● WORK INSTRUCTION
From the first line to the last, copy the data below word for word.

● EXERCISE MATERIAL
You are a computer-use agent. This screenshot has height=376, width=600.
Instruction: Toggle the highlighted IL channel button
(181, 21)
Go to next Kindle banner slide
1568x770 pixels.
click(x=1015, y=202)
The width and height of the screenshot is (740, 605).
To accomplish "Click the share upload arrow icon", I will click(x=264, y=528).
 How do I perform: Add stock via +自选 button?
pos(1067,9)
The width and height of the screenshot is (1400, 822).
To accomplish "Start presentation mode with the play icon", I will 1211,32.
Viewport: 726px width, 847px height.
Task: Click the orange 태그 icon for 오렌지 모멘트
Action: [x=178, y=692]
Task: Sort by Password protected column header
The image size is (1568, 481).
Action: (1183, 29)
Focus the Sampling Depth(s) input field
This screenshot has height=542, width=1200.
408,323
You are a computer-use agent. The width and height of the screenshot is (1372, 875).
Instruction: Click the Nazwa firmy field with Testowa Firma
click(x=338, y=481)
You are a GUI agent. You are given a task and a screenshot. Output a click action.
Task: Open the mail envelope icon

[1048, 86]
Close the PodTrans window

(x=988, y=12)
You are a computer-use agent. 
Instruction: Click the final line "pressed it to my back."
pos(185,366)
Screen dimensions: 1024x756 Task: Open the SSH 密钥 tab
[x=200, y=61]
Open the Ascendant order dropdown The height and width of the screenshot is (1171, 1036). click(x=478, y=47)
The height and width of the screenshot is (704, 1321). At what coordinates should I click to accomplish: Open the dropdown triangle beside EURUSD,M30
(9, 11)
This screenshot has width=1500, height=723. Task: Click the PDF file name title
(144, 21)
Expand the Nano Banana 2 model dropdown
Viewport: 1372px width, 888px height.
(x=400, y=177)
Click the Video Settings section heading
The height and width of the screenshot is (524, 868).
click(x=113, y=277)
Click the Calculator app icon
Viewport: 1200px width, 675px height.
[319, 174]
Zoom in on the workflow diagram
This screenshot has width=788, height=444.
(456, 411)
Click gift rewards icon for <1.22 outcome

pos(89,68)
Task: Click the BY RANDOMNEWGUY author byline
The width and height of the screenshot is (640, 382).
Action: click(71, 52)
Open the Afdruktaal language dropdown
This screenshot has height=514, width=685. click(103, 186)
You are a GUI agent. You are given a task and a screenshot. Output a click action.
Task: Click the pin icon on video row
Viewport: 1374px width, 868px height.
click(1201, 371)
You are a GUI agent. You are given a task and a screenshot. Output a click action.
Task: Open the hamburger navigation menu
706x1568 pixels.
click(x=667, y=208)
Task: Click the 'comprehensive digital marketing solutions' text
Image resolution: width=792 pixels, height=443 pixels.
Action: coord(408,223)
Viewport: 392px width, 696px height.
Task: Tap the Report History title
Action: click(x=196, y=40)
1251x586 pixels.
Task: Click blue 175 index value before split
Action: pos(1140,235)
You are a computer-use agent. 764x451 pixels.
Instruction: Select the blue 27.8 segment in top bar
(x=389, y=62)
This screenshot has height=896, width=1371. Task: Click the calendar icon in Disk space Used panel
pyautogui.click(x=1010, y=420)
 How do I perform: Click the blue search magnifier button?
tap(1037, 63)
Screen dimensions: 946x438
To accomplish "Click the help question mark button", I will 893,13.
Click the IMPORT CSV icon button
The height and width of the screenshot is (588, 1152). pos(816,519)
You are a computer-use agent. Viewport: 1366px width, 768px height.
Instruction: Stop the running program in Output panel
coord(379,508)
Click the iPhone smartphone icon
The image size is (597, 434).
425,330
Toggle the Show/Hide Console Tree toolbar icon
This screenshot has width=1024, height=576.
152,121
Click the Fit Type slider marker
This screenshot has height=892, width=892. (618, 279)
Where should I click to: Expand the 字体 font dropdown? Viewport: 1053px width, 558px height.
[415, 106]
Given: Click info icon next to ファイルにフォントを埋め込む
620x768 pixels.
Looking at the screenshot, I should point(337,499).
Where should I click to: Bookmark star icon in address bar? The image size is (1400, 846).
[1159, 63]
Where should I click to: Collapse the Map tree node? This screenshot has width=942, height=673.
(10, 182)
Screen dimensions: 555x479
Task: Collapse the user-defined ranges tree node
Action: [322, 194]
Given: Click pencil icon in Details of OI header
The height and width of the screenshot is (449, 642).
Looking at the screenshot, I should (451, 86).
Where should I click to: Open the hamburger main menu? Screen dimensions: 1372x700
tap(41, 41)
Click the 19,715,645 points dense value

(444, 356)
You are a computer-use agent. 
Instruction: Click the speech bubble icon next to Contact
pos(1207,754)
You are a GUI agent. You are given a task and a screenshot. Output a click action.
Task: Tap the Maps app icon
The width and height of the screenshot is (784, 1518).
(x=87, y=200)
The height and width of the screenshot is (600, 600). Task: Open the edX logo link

● RESULT OF THIS TASK
You are a computer-use agent. This screenshot has height=376, width=600.
Instruction: Toggle the highlighted IL channel button
(181, 21)
Go to next Kindle banner slide
1568x770 pixels.
click(x=1015, y=202)
The width and height of the screenshot is (740, 605).
To accomplish "Click the share upload arrow icon", I will click(x=264, y=528).
 How do I perform: Add stock via +自选 button?
pos(1067,9)
The width and height of the screenshot is (1400, 822).
To accomplish "Start presentation mode with the play icon", I will 1211,32.
Viewport: 726px width, 847px height.
Task: Click the orange 태그 icon for 오렌지 모멘트
Action: [x=178, y=692]
Task: Sort by Password protected column header
The image size is (1568, 481).
Action: (1183, 29)
Focus the Sampling Depth(s) input field
This screenshot has height=542, width=1200.
408,323
You are a computer-use agent. The width and height of the screenshot is (1372, 875).
Instruction: Click the Nazwa firmy field with Testowa Firma
click(x=338, y=481)
You are a GUI agent. You are given a task and a screenshot. Output a click action.
Task: Open the mail envelope icon

[1048, 86]
Close the PodTrans window

(x=988, y=12)
You are a computer-use agent. 
Instruction: Click the final line "pressed it to my back."
pos(185,366)
Screen dimensions: 1024x756 Task: Open the SSH 密钥 tab
[x=200, y=61]
Open the Ascendant order dropdown The height and width of the screenshot is (1171, 1036). click(x=478, y=47)
The height and width of the screenshot is (704, 1321). At what coordinates should I click to accomplish: Open the dropdown triangle beside EURUSD,M30
(9, 11)
This screenshot has width=1500, height=723. Task: Click the PDF file name title
(144, 21)
Expand the Nano Banana 2 model dropdown
Viewport: 1372px width, 888px height.
(x=400, y=177)
Click the Video Settings section heading
The height and width of the screenshot is (524, 868).
click(x=113, y=277)
Click the Calculator app icon
Viewport: 1200px width, 675px height.
[319, 174]
Zoom in on the workflow diagram
This screenshot has width=788, height=444.
(456, 411)
Click gift rewards icon for <1.22 outcome

pos(89,68)
Task: Click the BY RANDOMNEWGUY author byline
The width and height of the screenshot is (640, 382).
Action: click(71, 52)
Open the Afdruktaal language dropdown
This screenshot has height=514, width=685. click(103, 186)
You are a GUI agent. You are given a task and a screenshot. Output a click action.
Task: Click the pin icon on video row
Viewport: 1374px width, 868px height.
click(1201, 371)
You are a GUI agent. You are given a task and a screenshot. Output a click action.
Task: Open the hamburger navigation menu
706x1568 pixels.
click(x=667, y=208)
Task: Click the 'comprehensive digital marketing solutions' text
Image resolution: width=792 pixels, height=443 pixels.
Action: coord(408,223)
Viewport: 392px width, 696px height.
Task: Tap the Report History title
Action: click(x=196, y=40)
1251x586 pixels.
Task: Click blue 175 index value before split
Action: pos(1140,235)
You are a computer-use agent. 764x451 pixels.
Instruction: Select the blue 27.8 segment in top bar
(x=389, y=62)
This screenshot has height=896, width=1371. Task: Click the calendar icon in Disk space Used panel
pyautogui.click(x=1010, y=420)
 How do I perform: Click the blue search magnifier button?
tap(1037, 63)
Screen dimensions: 946x438
To accomplish "Click the help question mark button", I will 893,13.
Click the IMPORT CSV icon button
The height and width of the screenshot is (588, 1152). pos(816,519)
You are a computer-use agent. Viewport: 1366px width, 768px height.
Instruction: Stop the running program in Output panel
coord(379,508)
Click the iPhone smartphone icon
The image size is (597, 434).
425,330
Toggle the Show/Hide Console Tree toolbar icon
This screenshot has width=1024, height=576.
152,121
Click the Fit Type slider marker
This screenshot has height=892, width=892. (618, 279)
Where should I click to: Expand the 字体 font dropdown? Viewport: 1053px width, 558px height.
[415, 106]
Given: Click info icon next to ファイルにフォントを埋め込む
620x768 pixels.
Looking at the screenshot, I should point(337,499).
Where should I click to: Bookmark star icon in address bar? The image size is (1400, 846).
[1159, 63]
Where should I click to: Collapse the Map tree node? This screenshot has width=942, height=673.
(10, 182)
Screen dimensions: 555x479
Task: Collapse the user-defined ranges tree node
Action: [322, 194]
Given: Click pencil icon in Details of OI header
The height and width of the screenshot is (449, 642).
Looking at the screenshot, I should (451, 86).
Where should I click to: Open the hamburger main menu? Screen dimensions: 1372x700
tap(41, 41)
Click the 19,715,645 points dense value

(444, 356)
You are a computer-use agent. 
Instruction: Click the speech bubble icon next to Contact
pos(1207,754)
You are a GUI agent. You are given a task and a screenshot. Output a click action.
Task: Tap the Maps app icon
The width and height of the screenshot is (784, 1518).
(x=87, y=200)
The height and width of the screenshot is (600, 600). Task: Open the edX logo link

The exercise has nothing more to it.